Abstract :
[en] NMHC (non-methane hydrocarbons) are a major group of atmospheric trace gases with impact on photochemical processes in the atmosphere, especially oxidant formation with ozone being the most prominent of them, and contributions to SOA (secondary organic aerosols). By this, they are coupled to climate issues via the oxidizing capacity of the atmosphere, the greenhouse gas ozone and aerosol effects. NMHC monitoring was initiated in Europe in the “Tropospheric Ozone Research” project (1988-1995), and it was continued in EMEP and GAW (Global Atmosphere Watch) where it is an ongoing initiative which recently has been reinforced (GAW Report 171). In this presentation we will focus on time series from Central European mountain stations (46-49°N, 7-13°E): Hohenpeissenberg (985 m, DWD, Germany, 1998-ongoing), Rigi (1031 m, EMPA, Switzerland, 2003-ongoing), Junfraujoch (3580 m, EMPA, Switzerland, 2000-ongoing, and ULg (FTIR), Belgium, 1984-ongoing), Zugpitze (2650 m, UBA, Germany, 2000-ongoing), Schauinsland (1205 m, FZ-Jülich (1989-94), and UBA, Germany, 2004-ongoing), Brotjacklriegel (1016 m, UBA, Germany, 2000-2004), Donon (775 m, EMD, France, 1997-2007).

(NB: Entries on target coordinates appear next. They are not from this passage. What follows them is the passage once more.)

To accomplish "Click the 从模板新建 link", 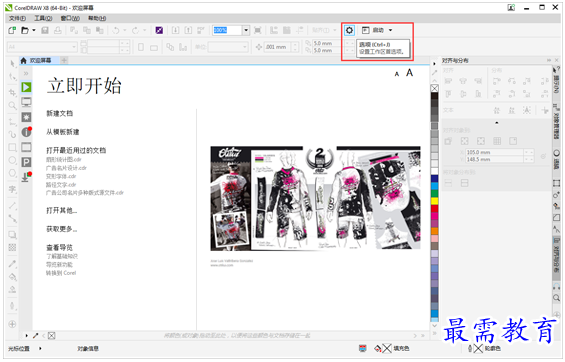I will pos(63,132).
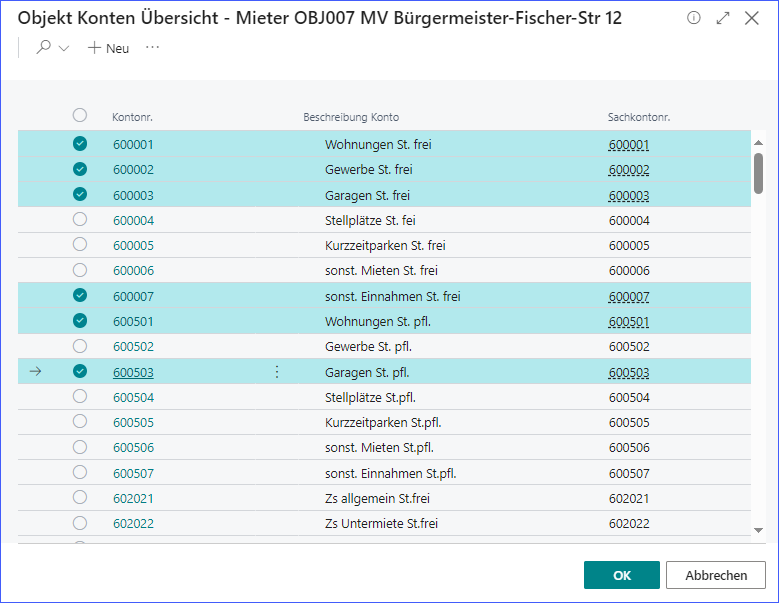
Task: Confirm selection with the OK button
Action: (621, 575)
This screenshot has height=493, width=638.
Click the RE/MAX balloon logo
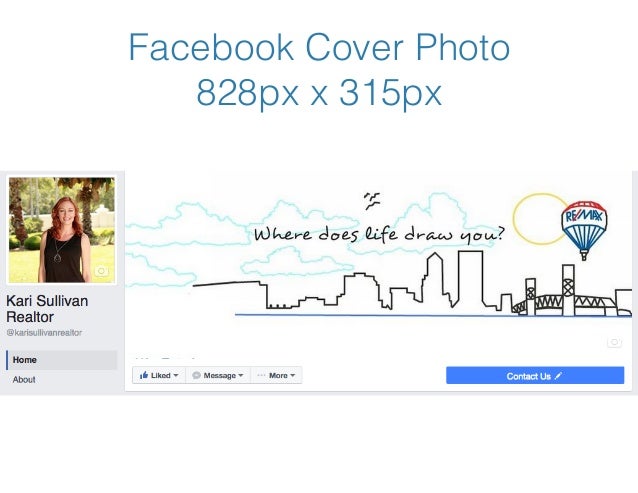click(x=584, y=230)
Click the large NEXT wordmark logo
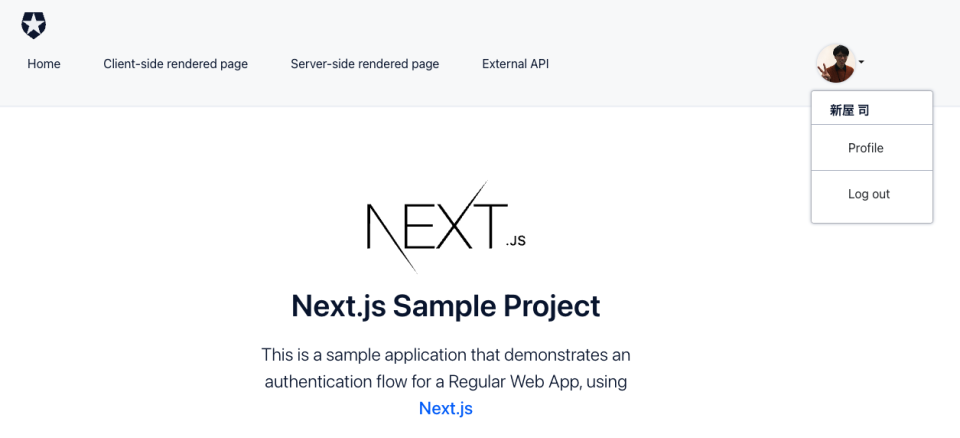960x438 pixels. click(430, 226)
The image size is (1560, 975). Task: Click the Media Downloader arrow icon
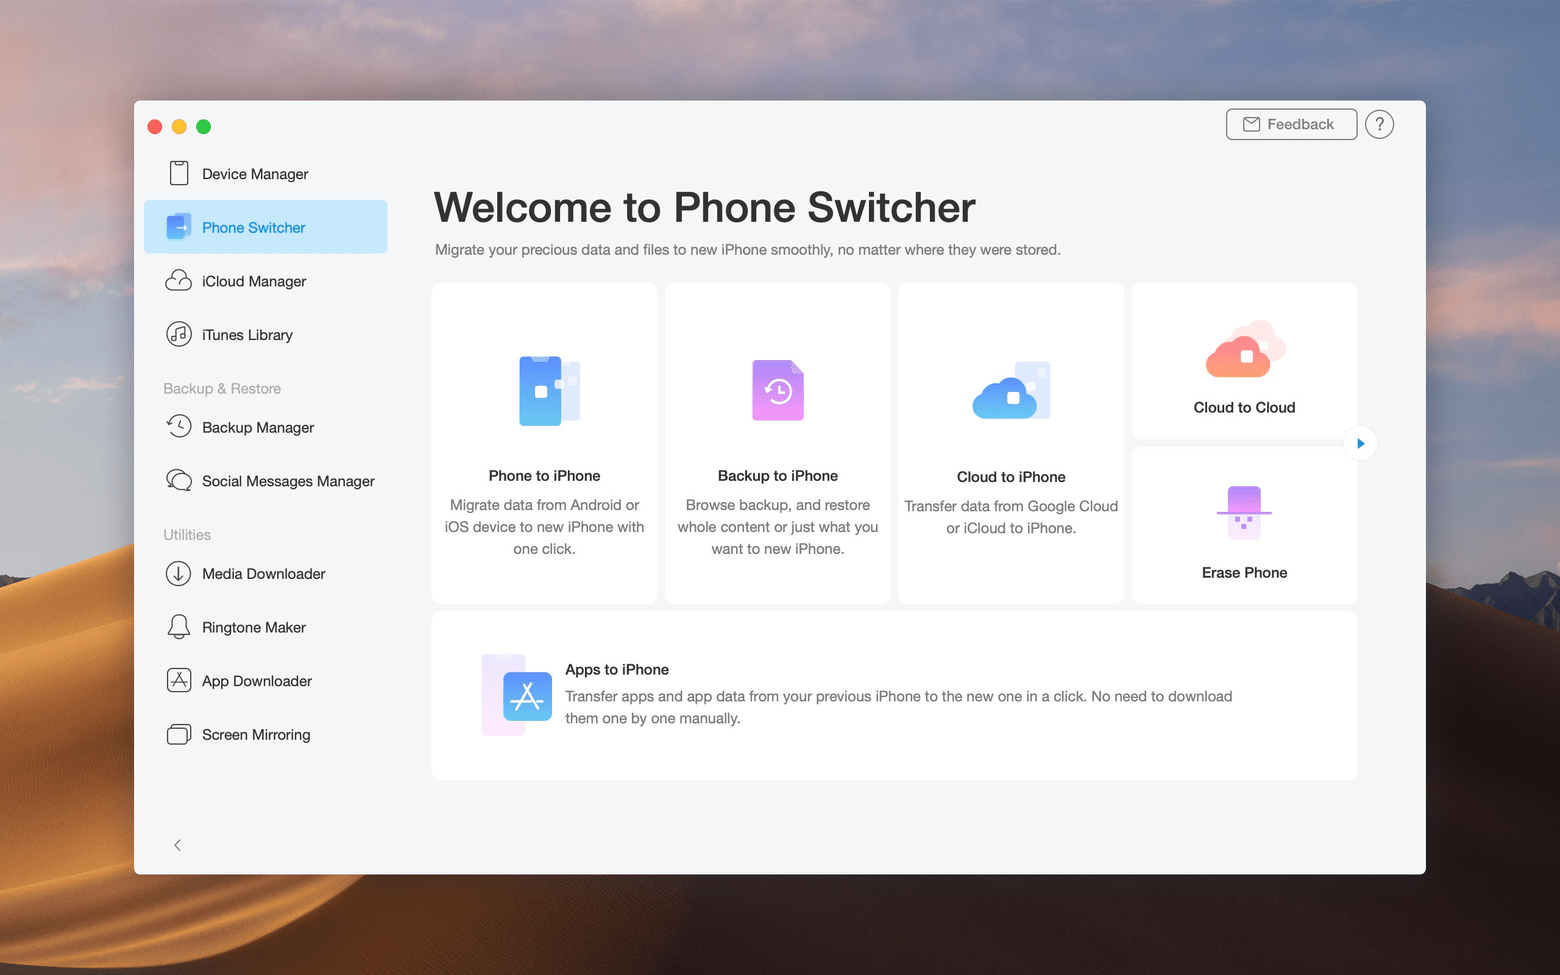(x=179, y=573)
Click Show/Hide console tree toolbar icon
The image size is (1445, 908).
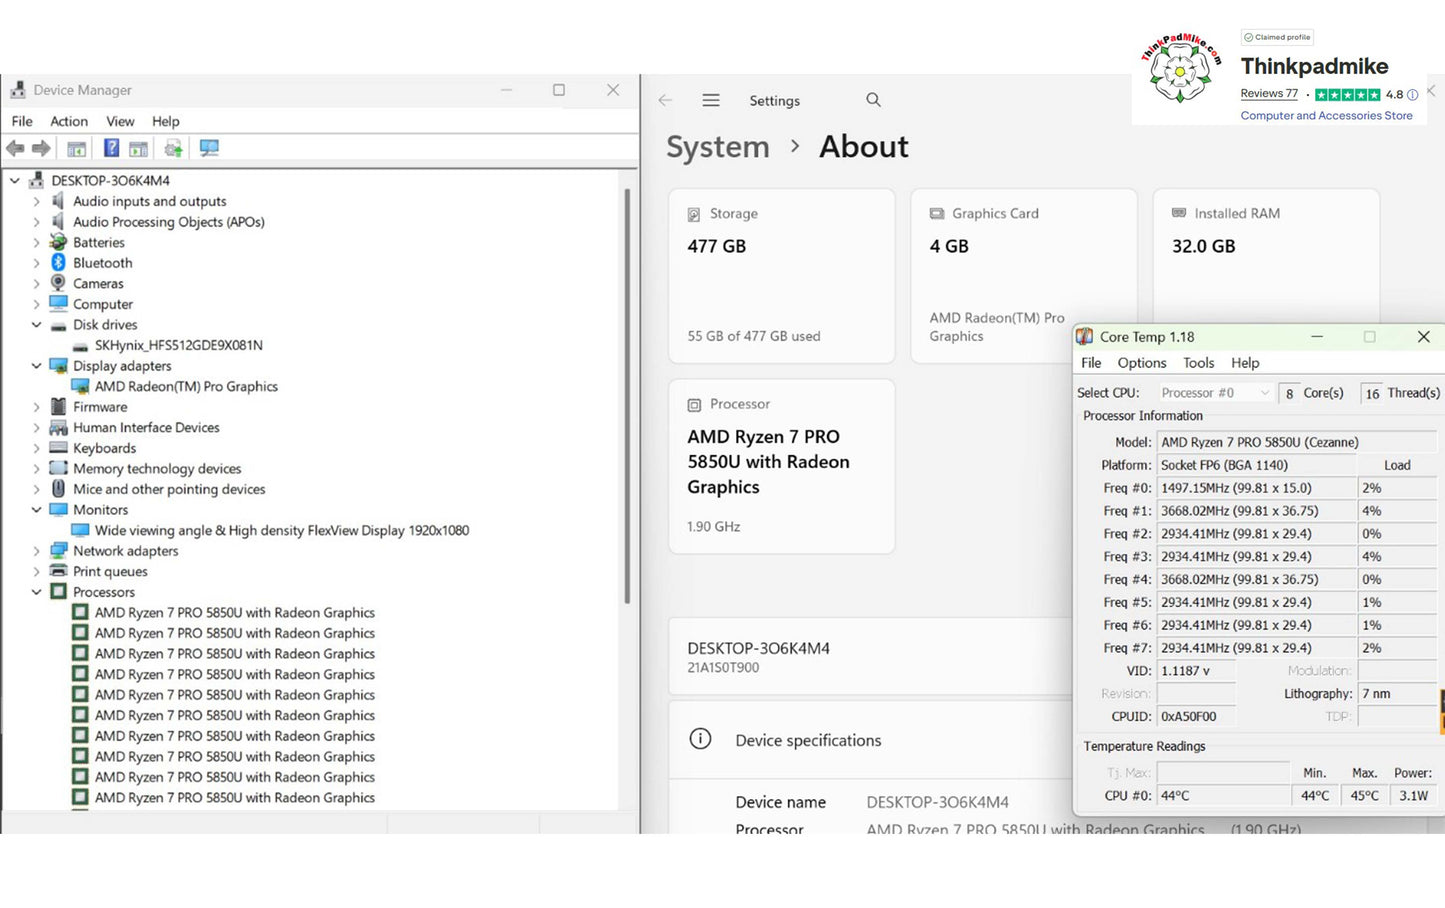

Most sites used weekly flask samples but also on-line measurements were carried out with higher time resolution within the former TOR project and in the more recent time series at Hohenpeissenberg, Rigi, and Jungfraujoch. All samples were analysed by GC. Additionally to these GC measurements, a time series of column integrated acetylene and ethane by FTIR (Fourier Transform InfraRed spectrometry) is available from Jungfraujoch, from 1984 onwards. We focus here on time series of monthly averages of anthropogenic hydrocarbons over the 1997-2009 time period. They show quite similar patterns among the various stations over the whole period with pronounced seasonal cycles. Significantly lower mixing ratios were measured at the highest elevated sites, the Zugspitze and Jungfraujoch. Differences between the lower mountain sites (775-1200 m) are on first view surprisingly small.

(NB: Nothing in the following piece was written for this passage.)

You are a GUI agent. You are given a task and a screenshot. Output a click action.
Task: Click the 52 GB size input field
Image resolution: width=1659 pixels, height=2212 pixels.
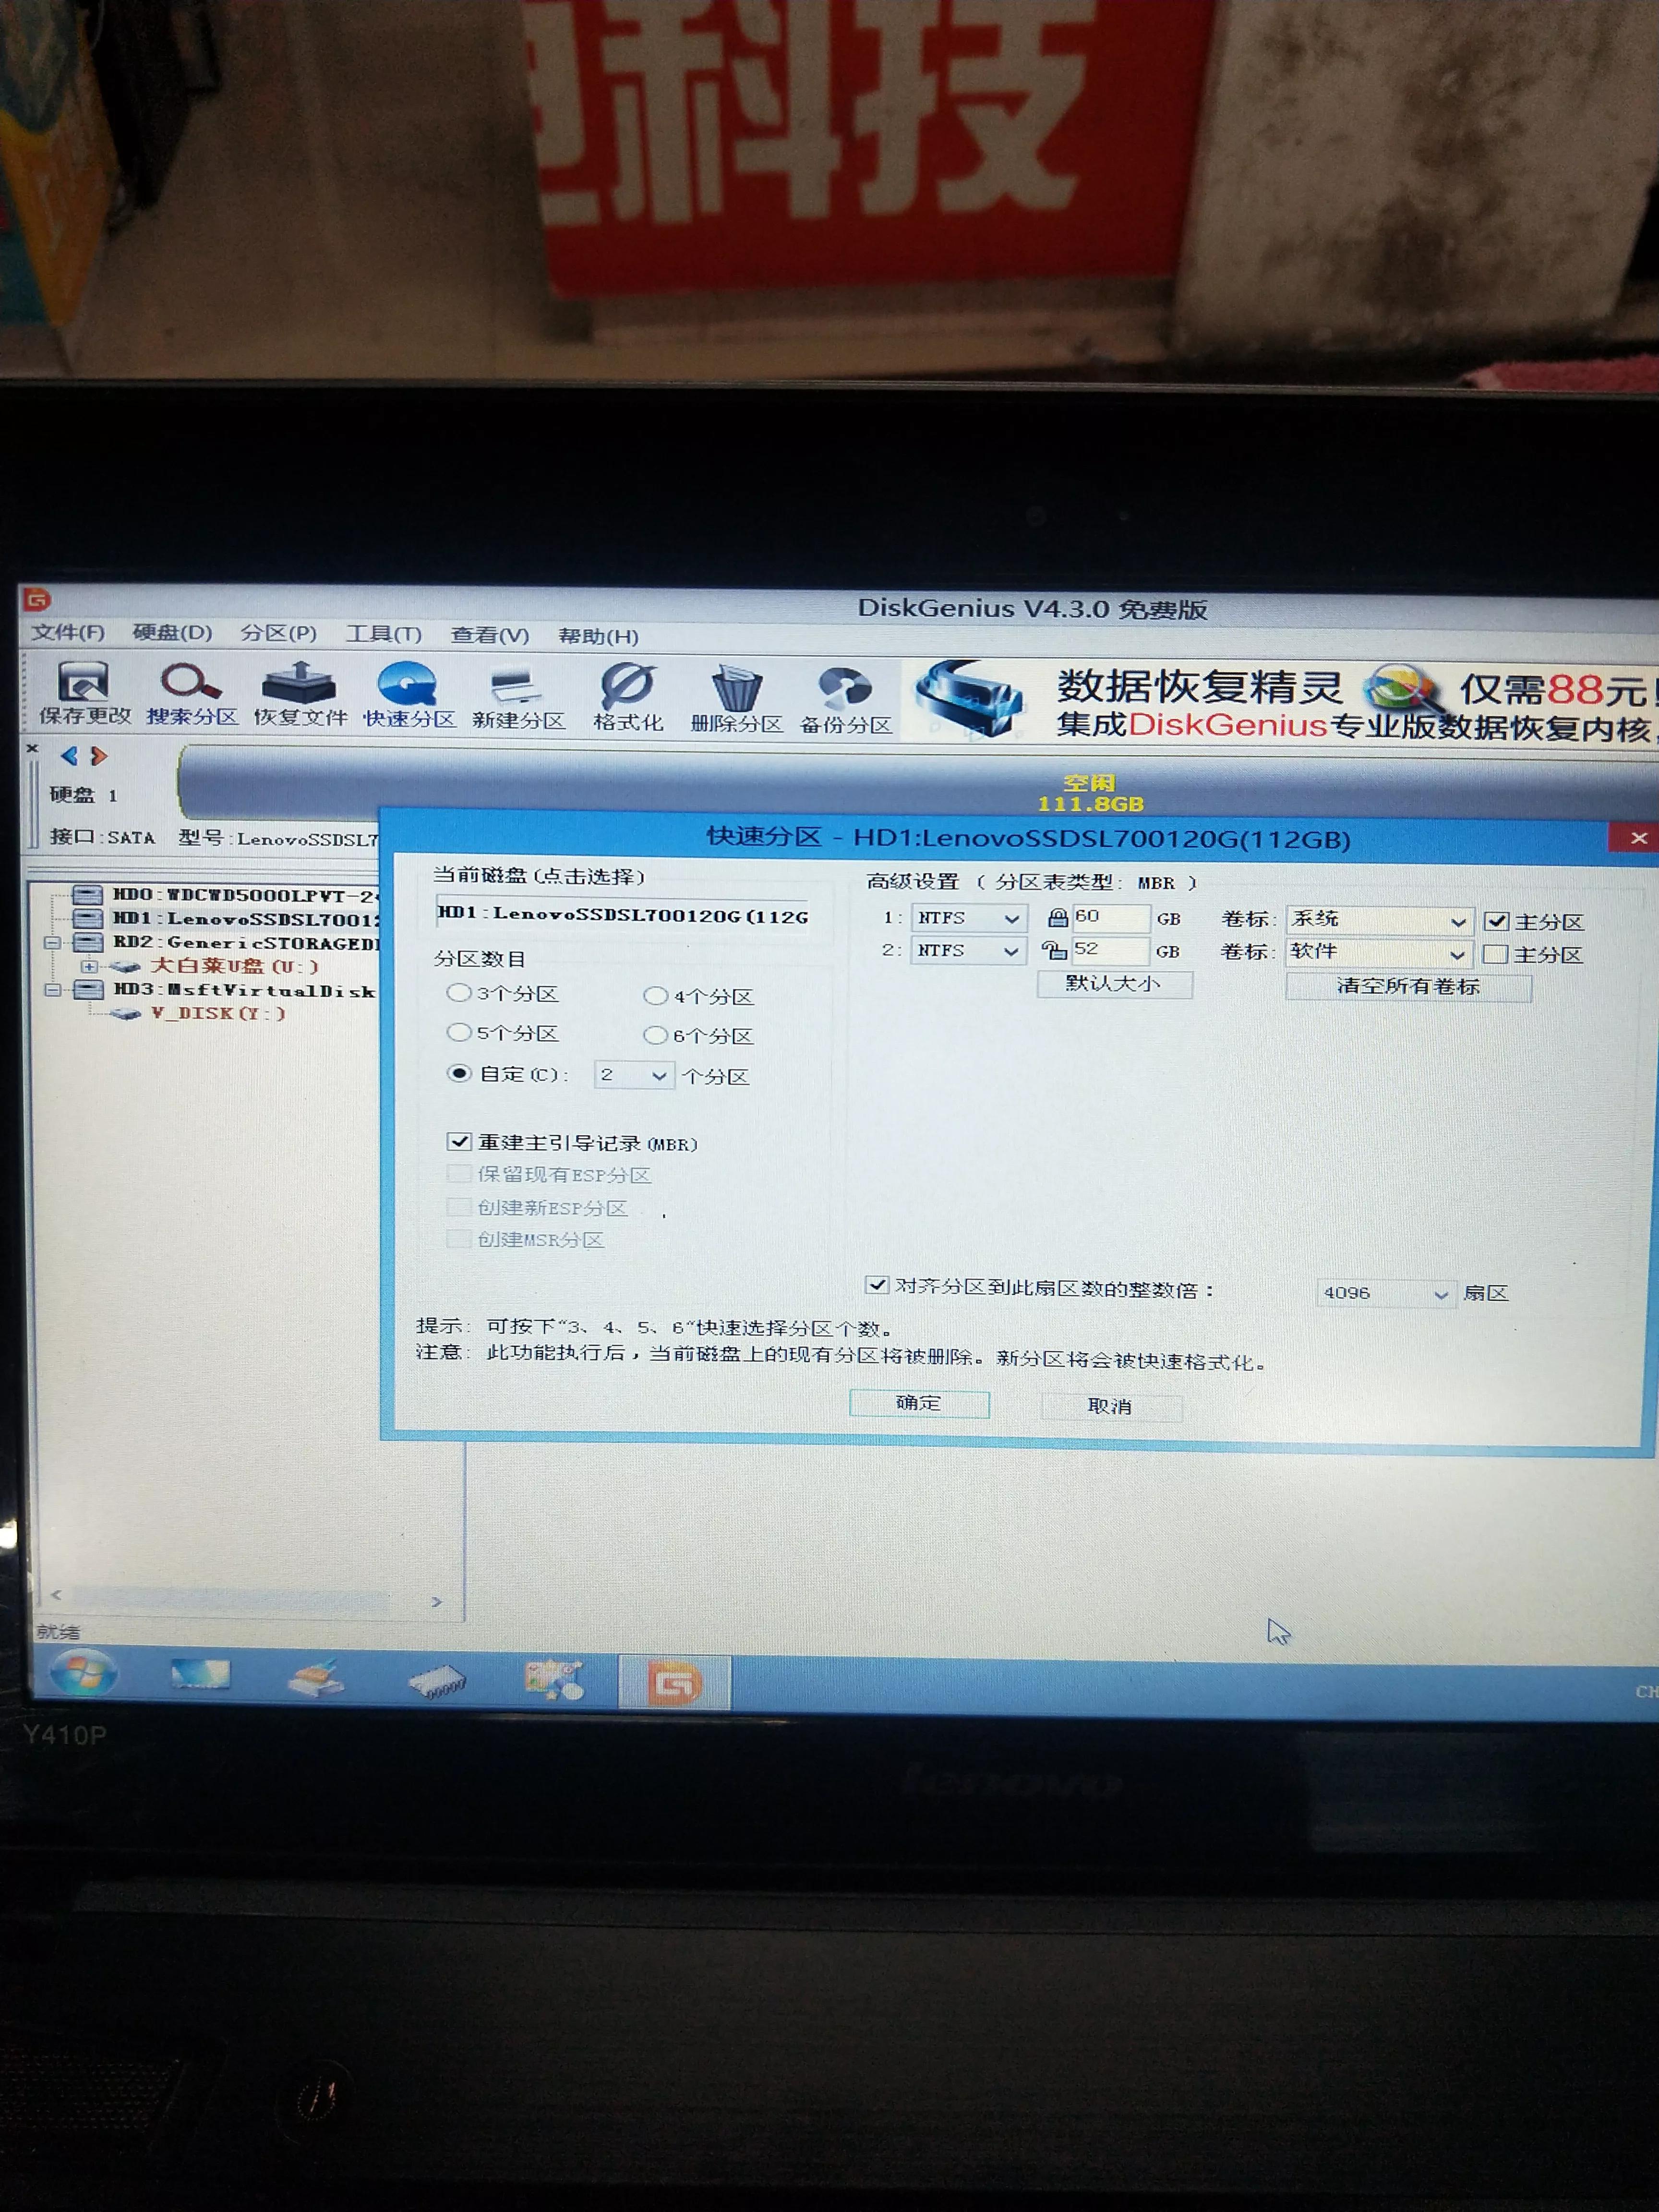(1110, 951)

Generally, the differences between the high altitude and the other mountain sites are lowest in summer due to enhanced vertical mixing and thermal upslope winds. Downward trends for anthropogenic hydrocarbons are very similar at the various stations and are 2 %/yr for C2-C3 alkanes (+/- 1%), 3-6 %/yr for C4-C7 alkanes (+/- 2%), 2-3%/yr for C2-C3 alkynes and ethene (+/- 2%), 4 % /yr for propene and benzene (+/- 2%), and 5-10%/yr for toluene and xylenes (+/-3 and 5%, respectively).